Publication Year: 2009.

Kjerag, Strandhogg and Pin-up. On February 12 and 14,I climbed two new ice lines on Kjerag in southwest Norway. Kjerag is close to 1,000m high and rises directly from the Lysefjord. It is Norway’s number one big wall, for rock climbers and BASE jumpers, but the ice climbing is also spectacular. Harald Berger, Edvard Middelthon, and Marius Olsen completed the first two ascents some years ago. One of these, Svigermors Droem (600m, WI6), was rated first on his World’s Top 100 Ice Climbs by second ascensionist Guy Lacelle from Canada. Routes are sustained, from 600- 800m high, and are not generally frozen waterfalls. The ice is pasted in granite dihedrals and onto blank walls. Weaving through overhangs, it forms wonderful lines with highly interesting climbing.

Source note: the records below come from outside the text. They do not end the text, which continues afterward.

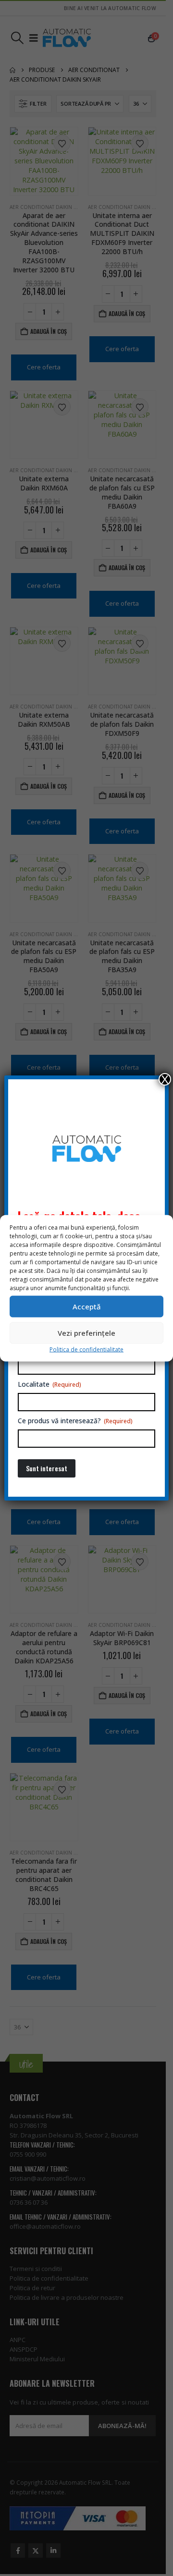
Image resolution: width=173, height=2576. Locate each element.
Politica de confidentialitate (86, 1349)
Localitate (49, 1384)
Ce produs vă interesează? (75, 1420)
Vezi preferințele (86, 1333)
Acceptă (87, 1306)
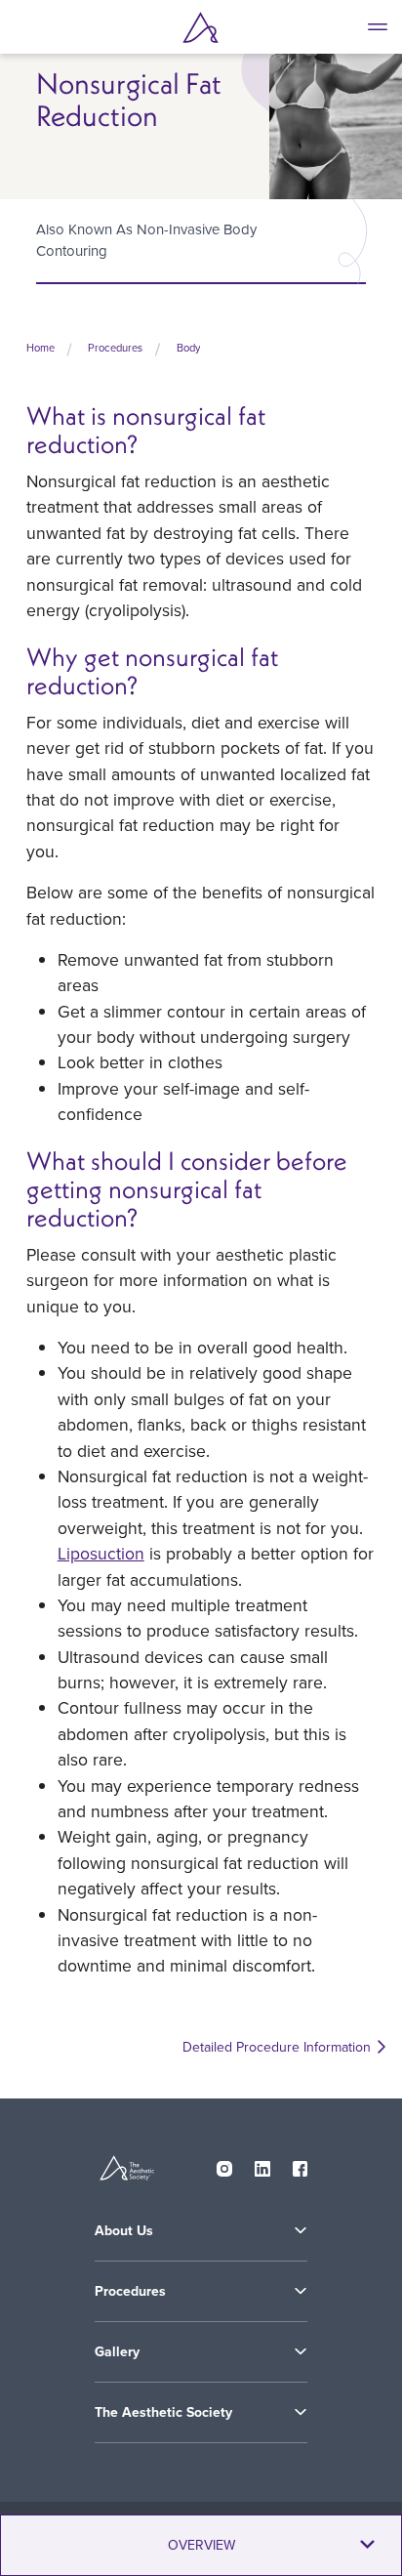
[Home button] (201, 27)
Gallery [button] (117, 2351)
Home (40, 347)
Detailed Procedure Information (276, 2047)
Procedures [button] (130, 2291)
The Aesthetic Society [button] (163, 2412)
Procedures (115, 347)
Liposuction (101, 1553)
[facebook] (300, 2165)
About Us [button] (124, 2230)
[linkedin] (262, 2165)
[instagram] (224, 2165)
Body (188, 347)
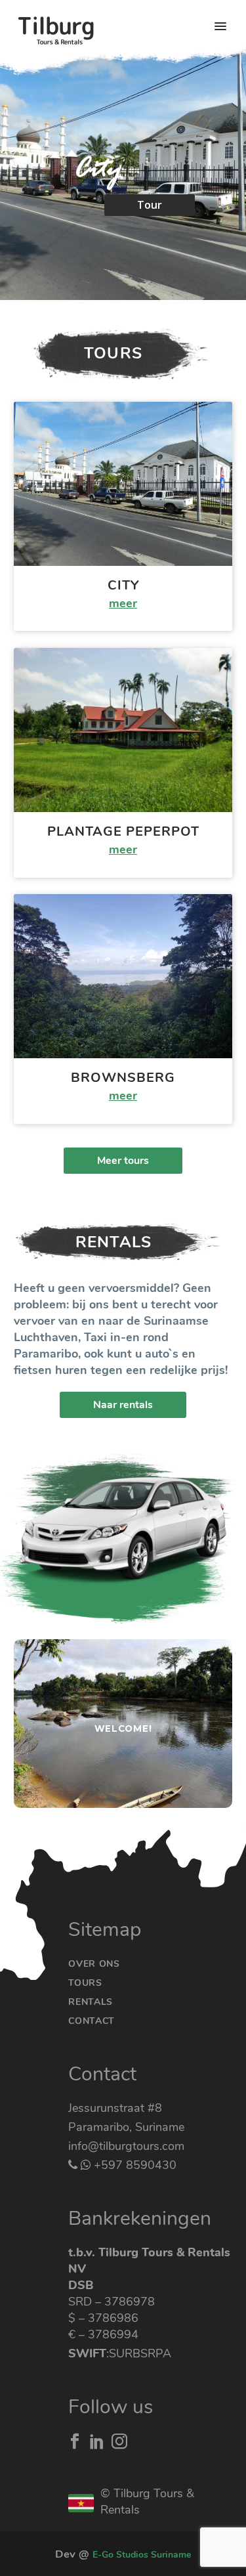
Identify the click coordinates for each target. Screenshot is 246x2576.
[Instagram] (119, 2441)
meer (123, 603)
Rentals (90, 2002)
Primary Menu (220, 26)
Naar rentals (123, 1405)
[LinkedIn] (97, 2441)
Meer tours (123, 1160)
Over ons (94, 1964)
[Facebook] (75, 2441)
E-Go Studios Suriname (141, 2554)
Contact (91, 2021)
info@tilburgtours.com (126, 2146)
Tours (85, 1983)
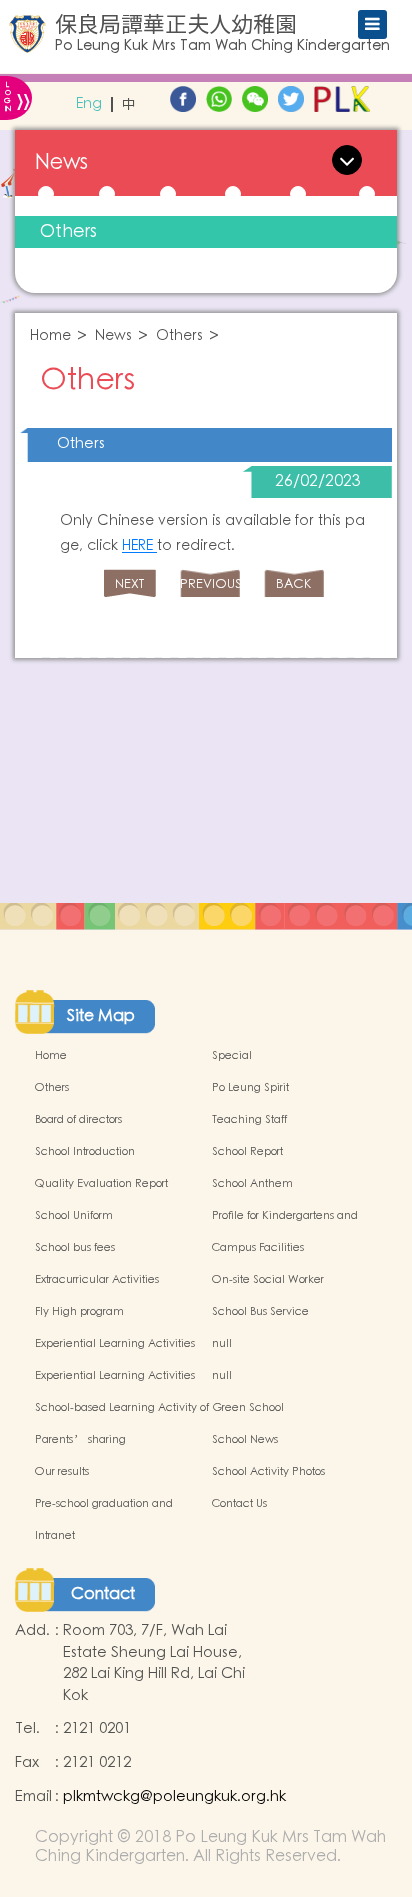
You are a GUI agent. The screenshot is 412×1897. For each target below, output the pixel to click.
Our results (62, 1472)
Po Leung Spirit (250, 1088)
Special (232, 1056)
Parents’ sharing (80, 1440)
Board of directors (78, 1120)
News (113, 336)
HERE (139, 546)
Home (50, 336)
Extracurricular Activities (97, 1280)
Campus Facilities (258, 1248)
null (222, 1344)
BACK (293, 584)
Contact (103, 1594)
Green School (248, 1408)
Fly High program (79, 1312)
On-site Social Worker (268, 1280)
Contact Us (239, 1504)
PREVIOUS (210, 584)
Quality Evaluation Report (101, 1184)
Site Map (101, 1016)
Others (68, 231)
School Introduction (85, 1152)
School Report (247, 1152)
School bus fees (75, 1248)
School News (245, 1440)
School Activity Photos (268, 1472)
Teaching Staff (249, 1120)
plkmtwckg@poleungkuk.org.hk (174, 1796)
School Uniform (74, 1216)
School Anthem (252, 1184)
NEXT (129, 584)
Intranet (55, 1536)
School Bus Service (260, 1312)
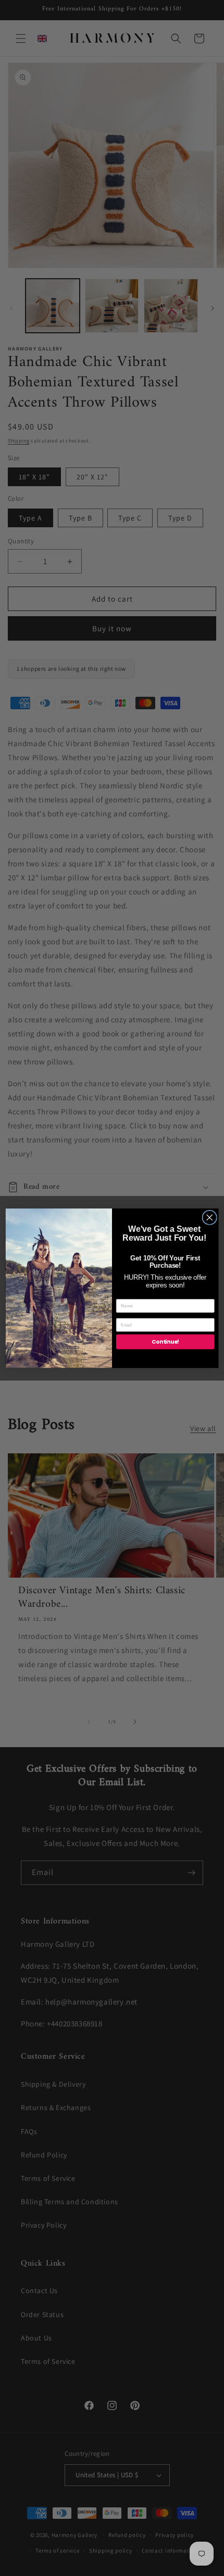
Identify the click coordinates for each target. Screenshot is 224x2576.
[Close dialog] (209, 1217)
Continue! (165, 1342)
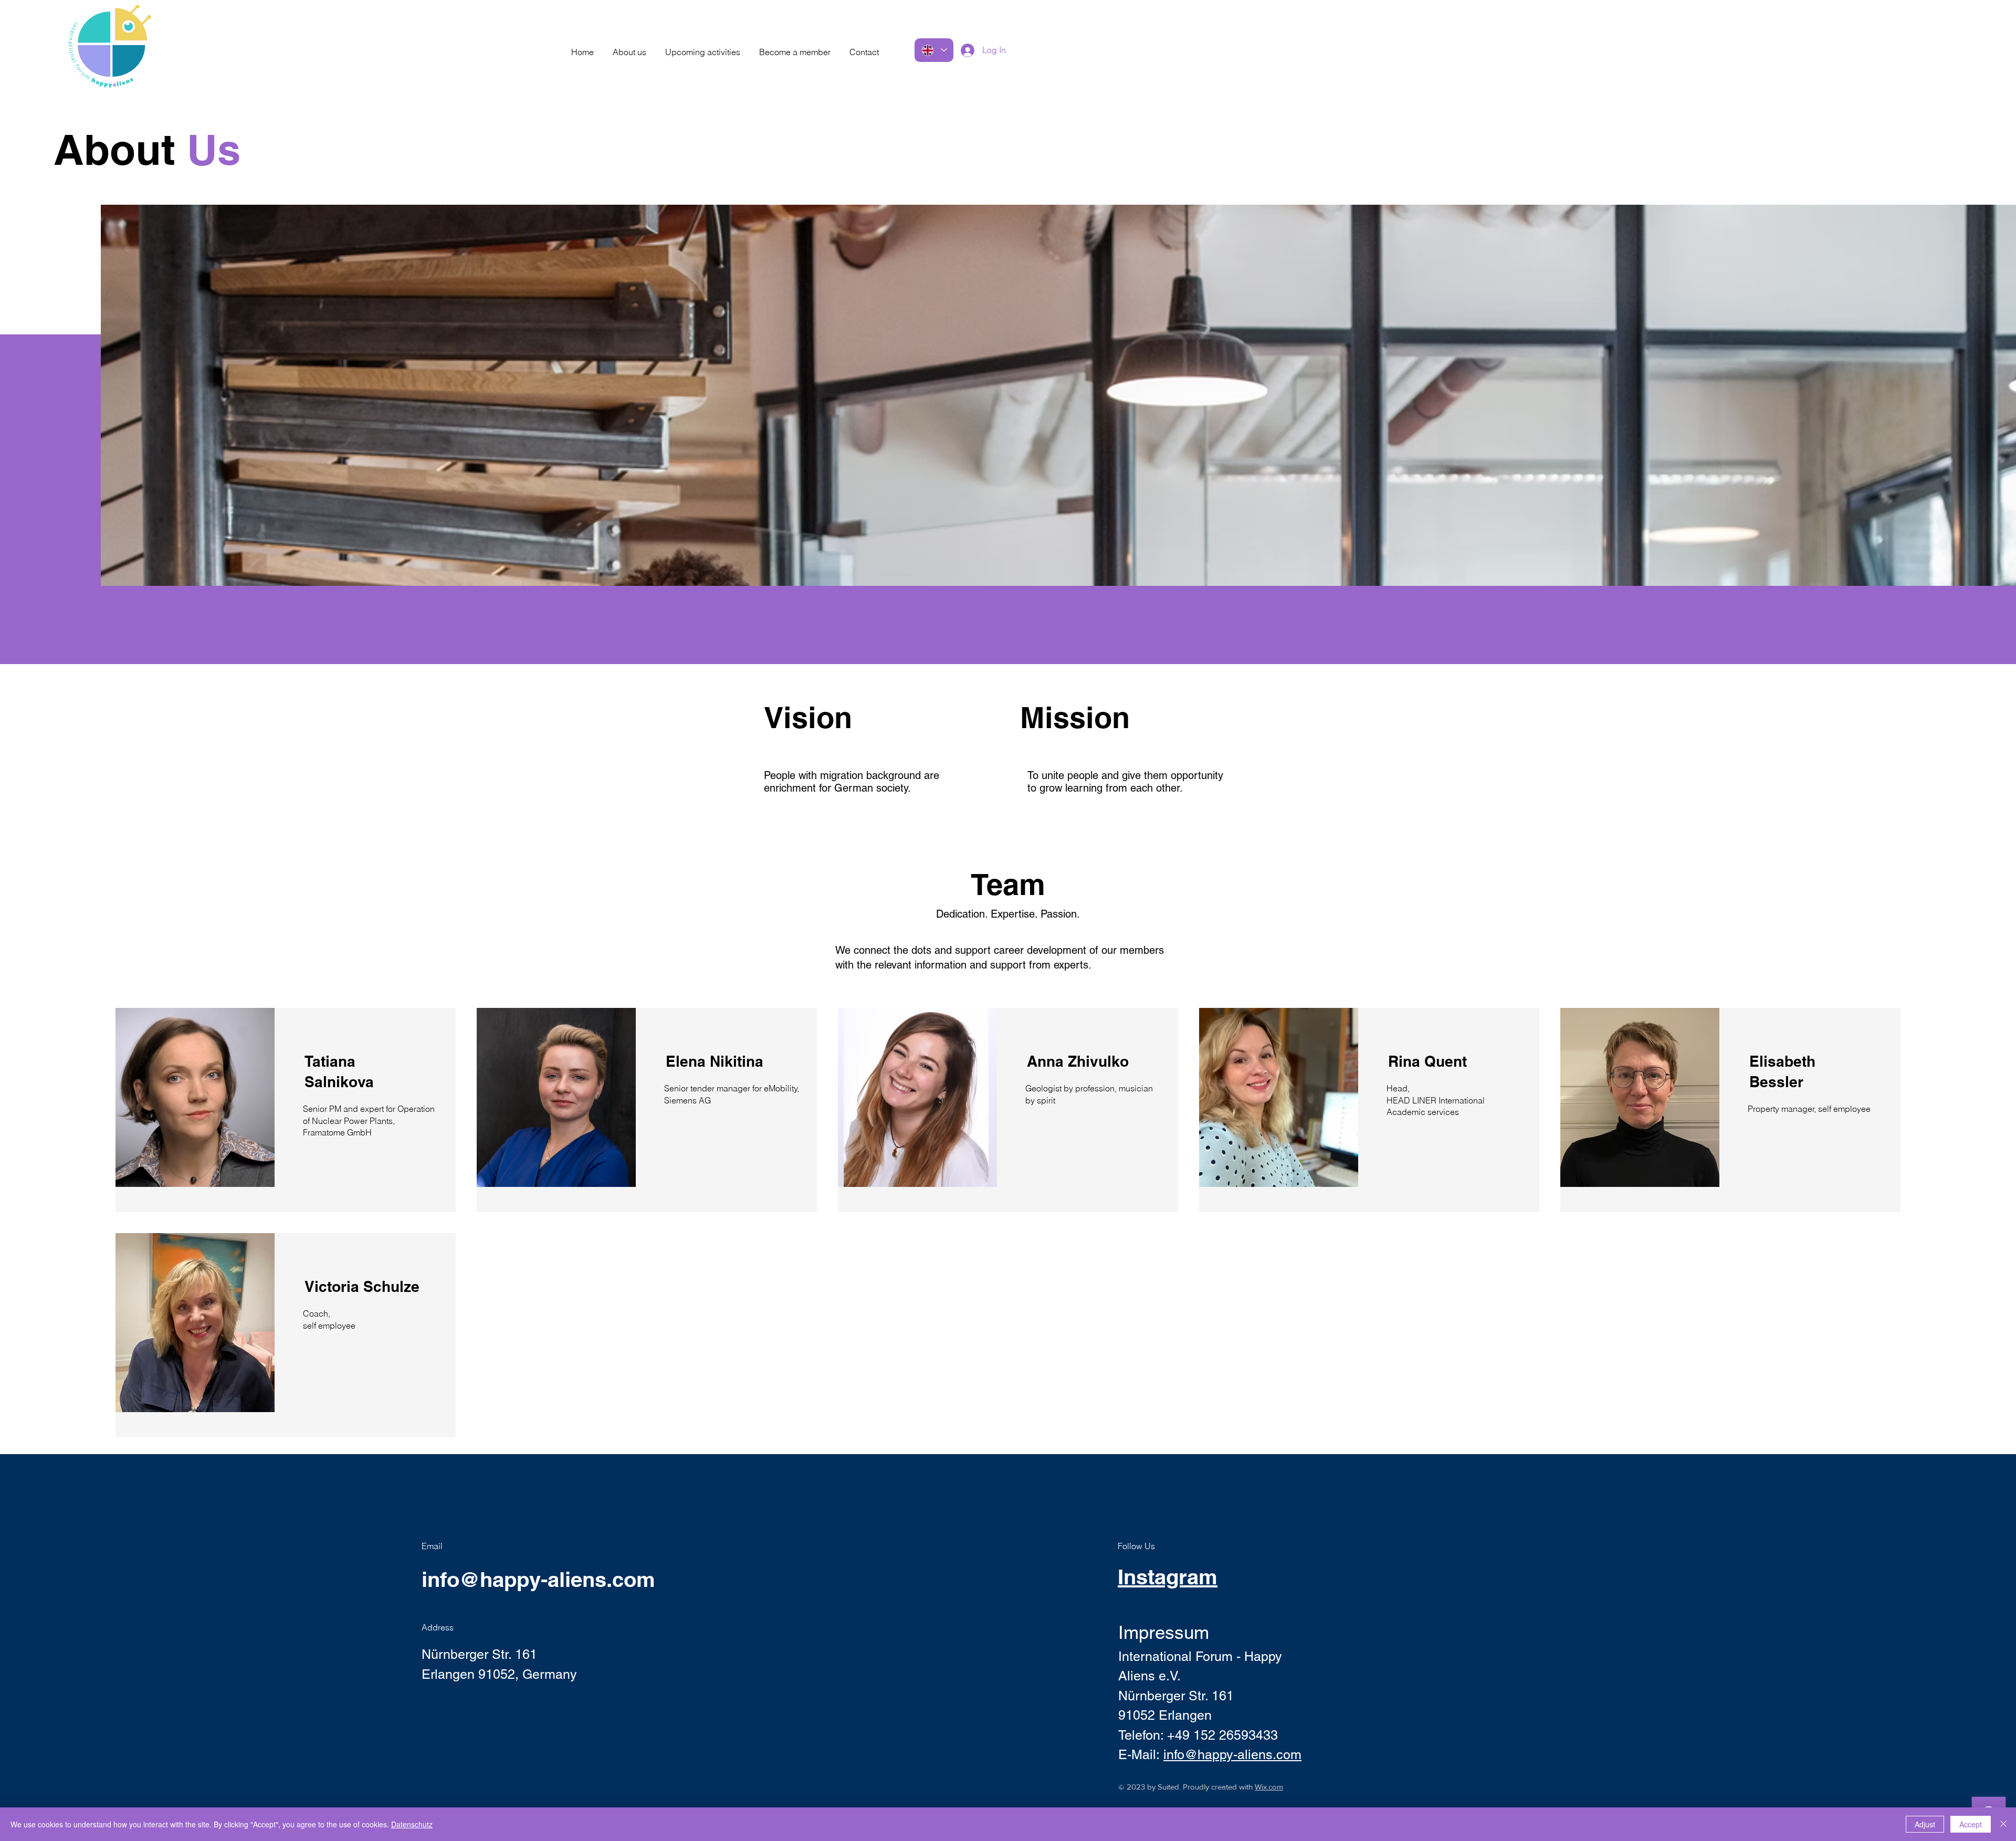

Logistics are unique, because the wall rises from the sea. We brought our own outboard engine to mount on a dingy, kindly lent to us by BASE jumpers. Climbs start at night, with a 30-minute ride across the fjord to reach the foot of the wall. On February 11 Stein Ivar Gravdahl and I inspected the lower section of the most coveted line at Kjerag, which ascends the front wall immediately below the BASE-jump launch site. We climbed the initial mixed ground to where the ice begins in order to check out the quality of the first pitches and rapped down, not leaving ropes fixed.

After an early start next morning, we climbed the initial 200m mixed section and arrived below the ice at 9:30 a.m. I made a small pendulum (A0) to reach an ice dagger around a corner. At 9:15 p.m. we were standing atop Kjerag, stoked and happy. We had taken no bolt kit yet were prepared to back down if the route proved to be above our standard. It turned out to be psychologically at our limit. I believe it would have been a tragedy to bolt it; if there is no protection, one should wait until the climb gets into shape, simply admiring the beauty of a line that is currently unobtainable. We named the route Strandhogg (800m, WI6+ M5+A0).

On the 14th, with Annelin Henriksen, I climbed Pin-up (600m, WI6), the last remaining major unclimbed line in the hanging valley left of the main massif.

There are existing lines on each side, and our route finishes with the last two pitches of Sviger- mors Droem.